All Trading Strategies Are Worthless Without This One Thing

Long, long time ago when Michael Milken was still king of Wall Street I used to know an old crusty, broker at Bear Stearns. Whenever a customer would call him with a question on the direction of the market, Bob would pause and then in his most earnest TV-announcer voice utter, “The market will be up or down unless it stays the same.” That line never failed to crack me up as it perfectly encapsulated all there is to know about trading.

Trading despite all of the complex strategies that we employ is actually extremely simple and only boils down to three bets. You can bet on continuity. You can bet on mean reversion. You can bet on volatility. That’s it. Everything else we do is just decoration. That’s why traders obsession with strategies is laughably absurd. 90% of the success of your strategy will have nothing to do with its rules and everything to do with the market environment.

That’s why in a strongly trending market the simplest moving average crossover system will reap outlandish profits while in choppy environments you can just sell and buy Bollinger band tops and bottoms with remarkable success.

Don’t get me wrong, I don’t mean to imply that strategies do not matter at all. Of course they do and a well thought strategy is still better than a random one, but in truth they matter far less than we think. The key to good trading is good process, rather than good strategies. In short it is much better to learn how to bet rather than what to bet.

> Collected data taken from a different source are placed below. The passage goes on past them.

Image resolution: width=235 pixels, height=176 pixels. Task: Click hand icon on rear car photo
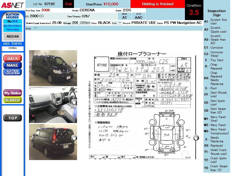coord(74,138)
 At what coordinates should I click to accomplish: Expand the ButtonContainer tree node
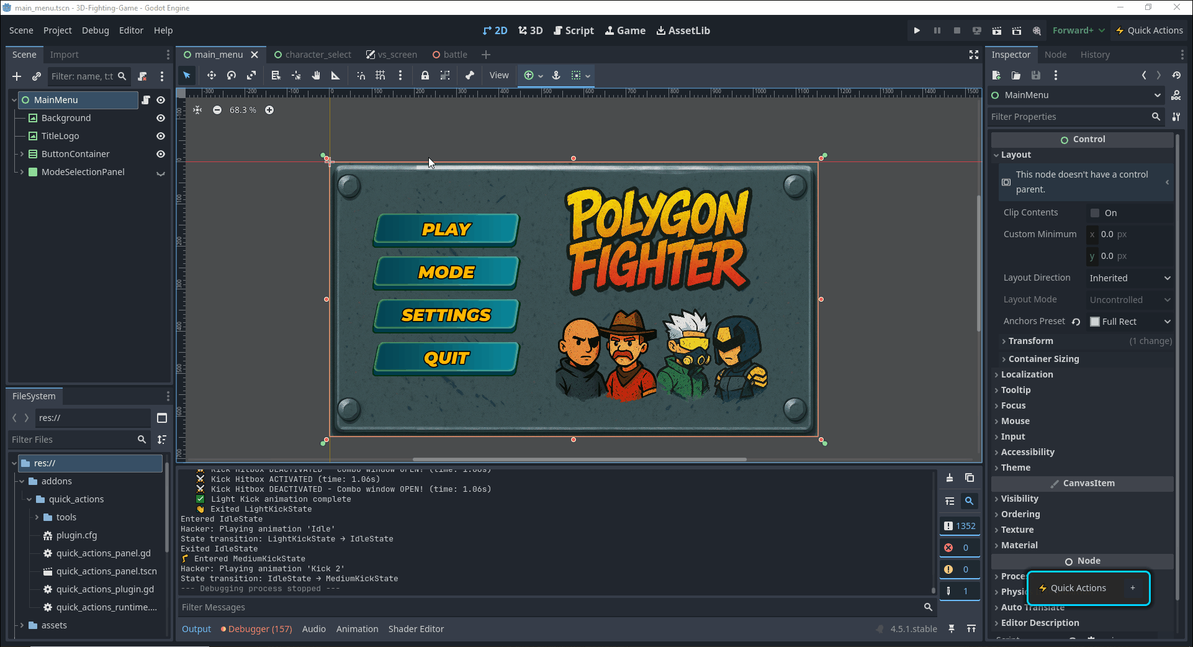point(22,154)
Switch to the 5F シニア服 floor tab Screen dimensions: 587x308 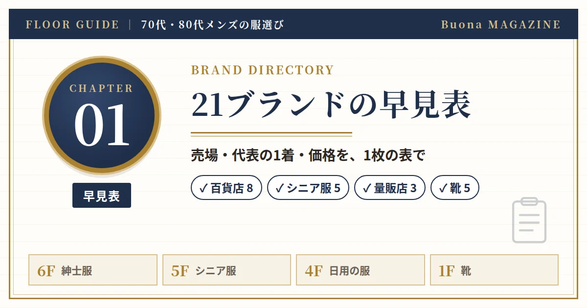pyautogui.click(x=227, y=270)
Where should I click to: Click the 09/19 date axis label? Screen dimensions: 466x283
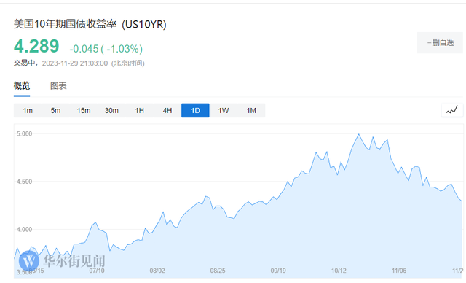pos(278,271)
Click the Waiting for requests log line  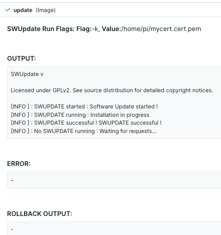[84, 131]
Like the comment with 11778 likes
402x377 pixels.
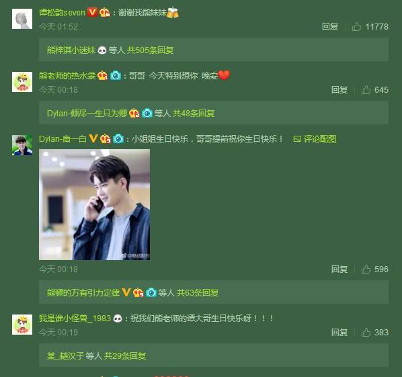tap(356, 26)
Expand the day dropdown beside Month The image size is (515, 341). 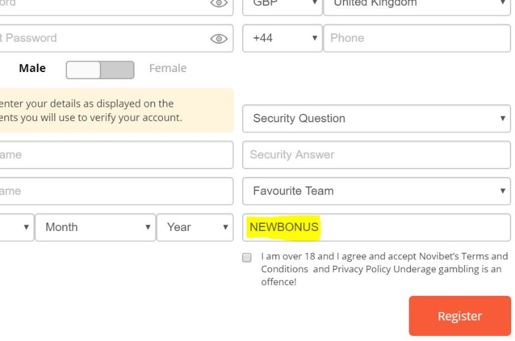(17, 227)
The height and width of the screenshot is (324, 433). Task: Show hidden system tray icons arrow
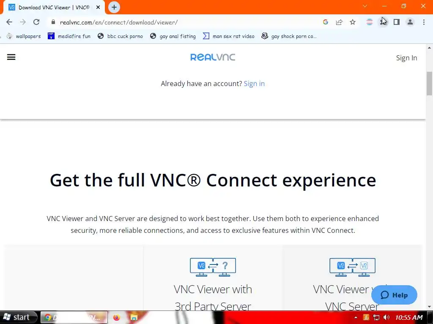(x=356, y=317)
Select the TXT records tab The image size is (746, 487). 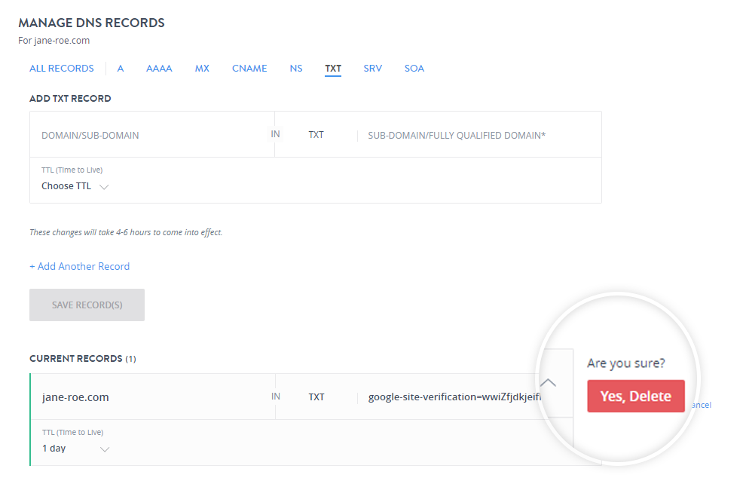click(x=333, y=69)
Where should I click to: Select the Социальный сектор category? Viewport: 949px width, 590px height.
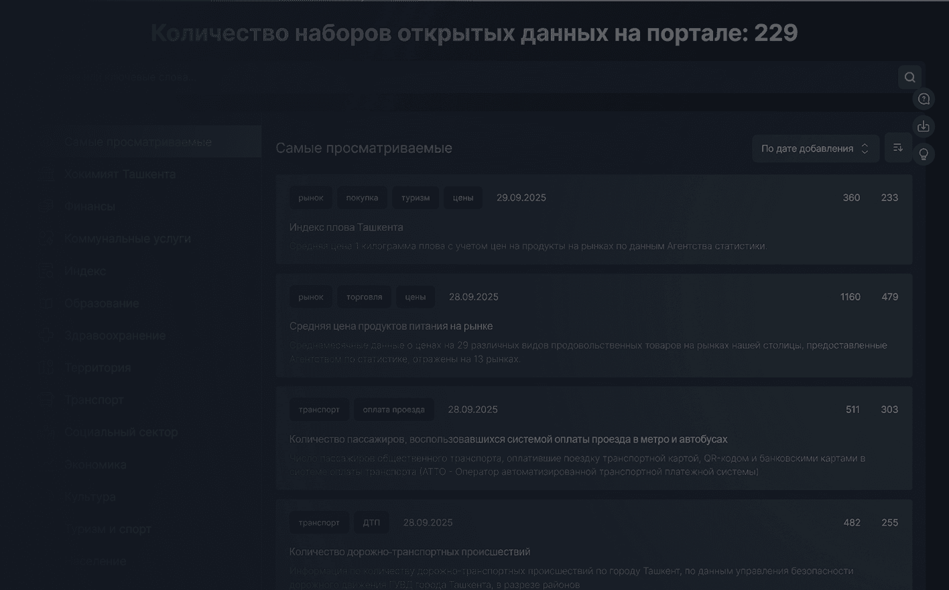121,432
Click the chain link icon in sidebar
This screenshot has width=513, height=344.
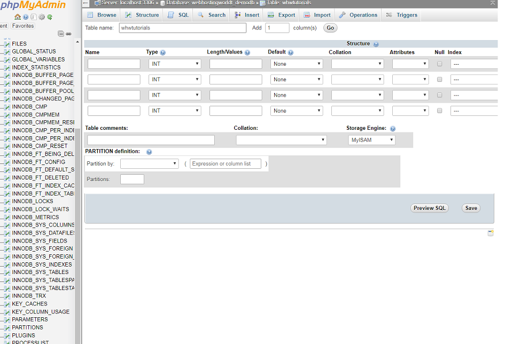coord(68,34)
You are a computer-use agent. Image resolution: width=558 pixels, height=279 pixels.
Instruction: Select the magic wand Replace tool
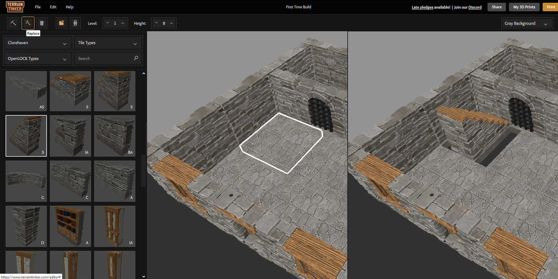pyautogui.click(x=28, y=23)
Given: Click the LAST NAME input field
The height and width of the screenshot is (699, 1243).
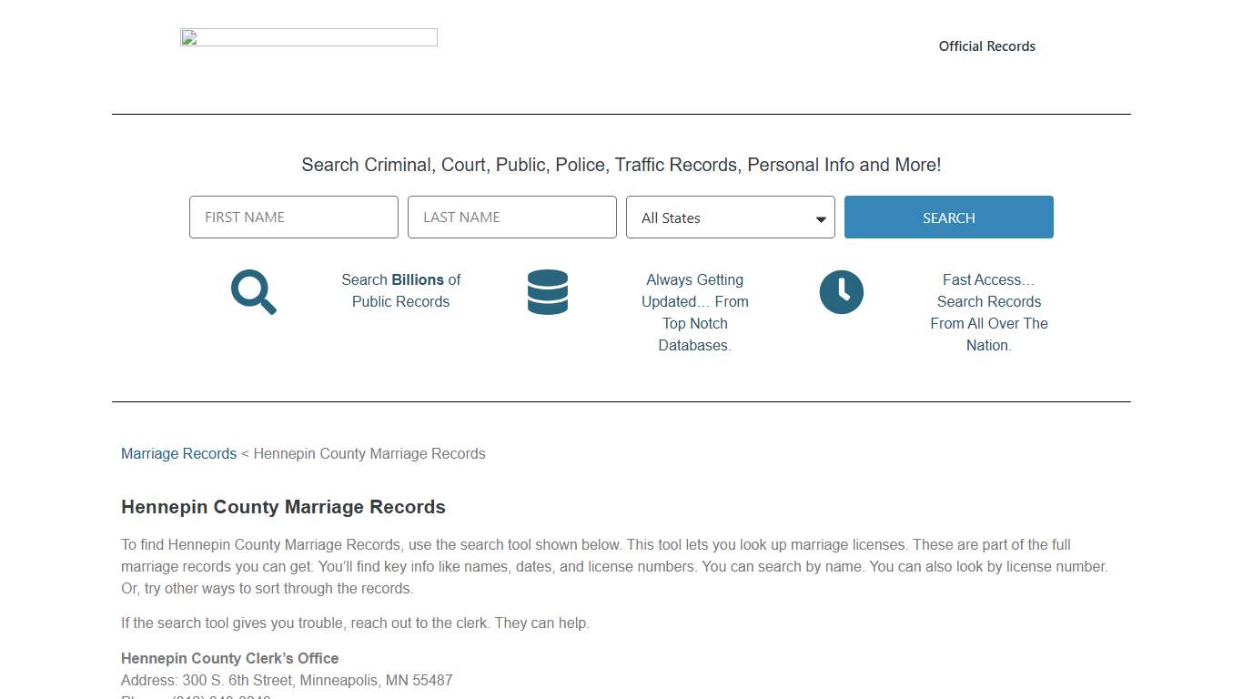Looking at the screenshot, I should (x=511, y=217).
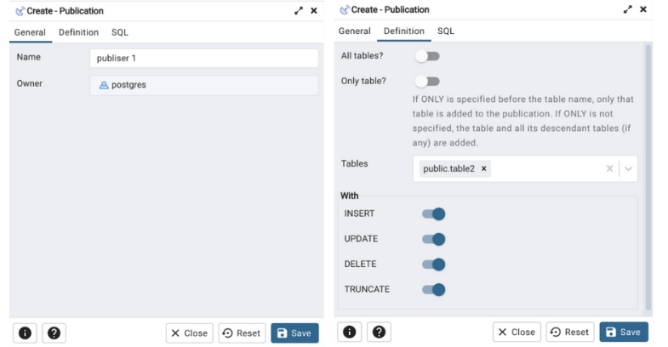Turn off the TRUNCATE toggle

[433, 290]
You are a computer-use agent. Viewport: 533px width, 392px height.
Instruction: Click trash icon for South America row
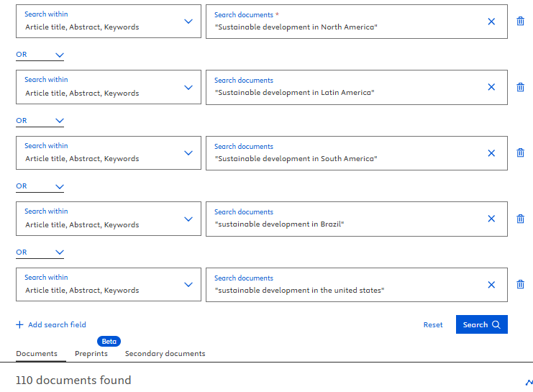pyautogui.click(x=520, y=153)
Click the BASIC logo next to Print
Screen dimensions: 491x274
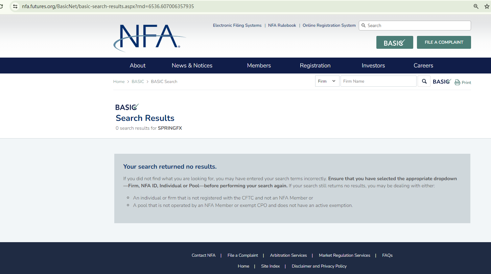point(442,82)
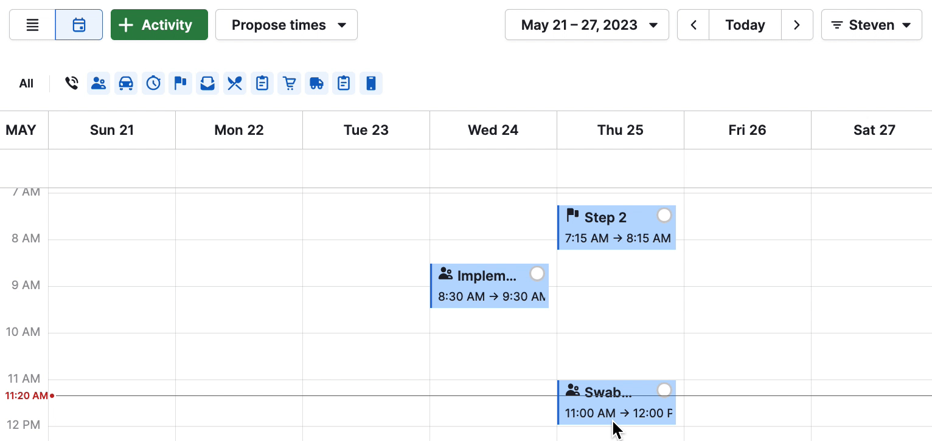The height and width of the screenshot is (441, 932).
Task: Show All activity types
Action: [x=26, y=83]
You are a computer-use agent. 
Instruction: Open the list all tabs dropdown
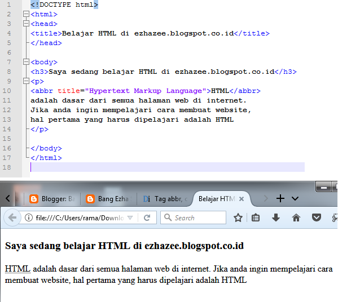295,198
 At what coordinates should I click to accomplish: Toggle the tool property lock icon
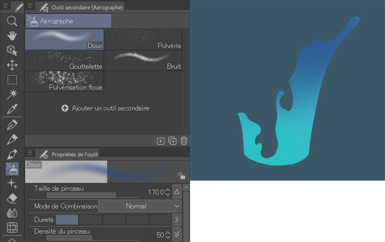coord(181,176)
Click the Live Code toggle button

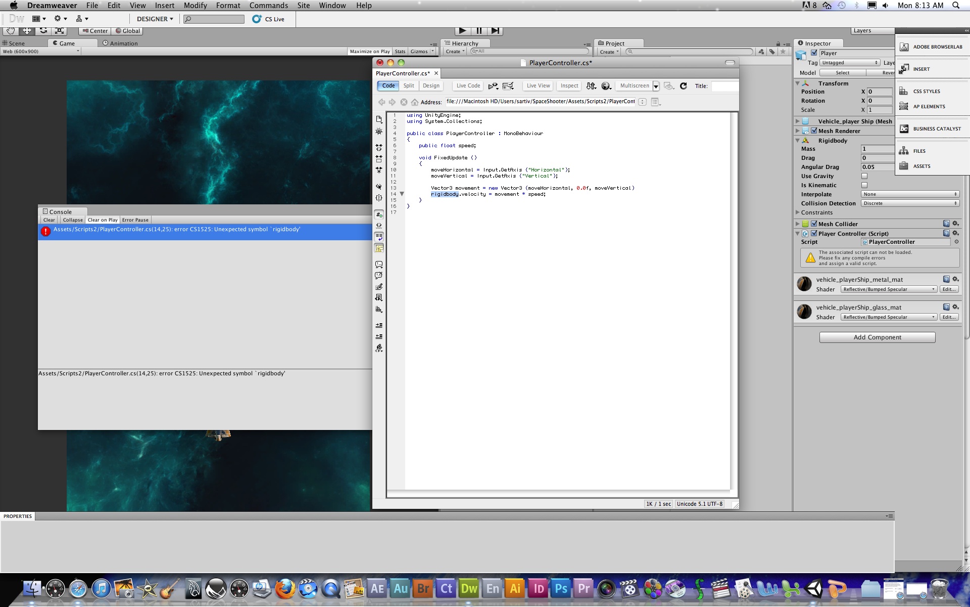click(x=467, y=85)
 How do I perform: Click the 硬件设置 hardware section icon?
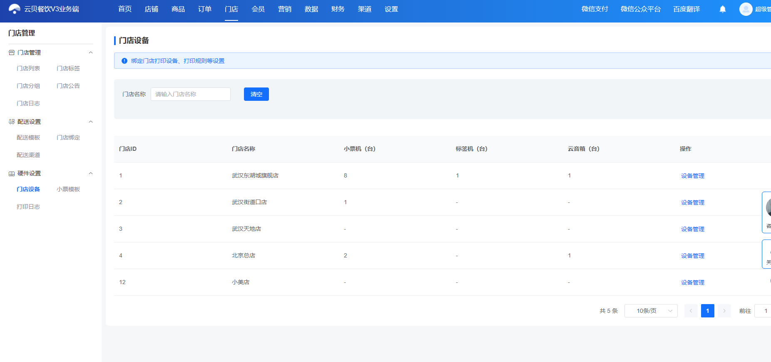(12, 173)
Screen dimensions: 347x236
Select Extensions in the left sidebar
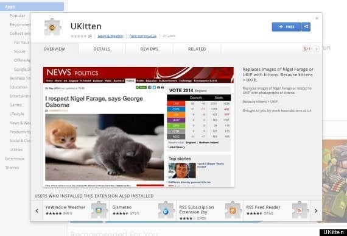tap(15, 159)
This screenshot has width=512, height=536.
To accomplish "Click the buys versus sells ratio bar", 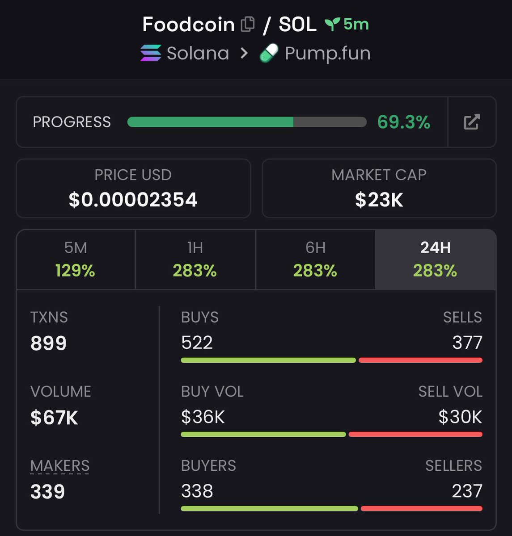I will (x=331, y=360).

A few weeks ago I wrote a column about how my results improved dramatically this year (from -4% loss and -8% drawdown to 5.5% gain with -0.20% drawdown) when I started to make much smaller, more frequent trades -- that’s an example of triumph of process over strategy. As mentioned then many of my trades were completely impulsive yet I was able to succeed despite the randomness.

The difference between strategy and process is that the former focuses on how much can I win, whereas the latter is primarily interested in how little can I lose. When it comes to trading process trumps strategy every time.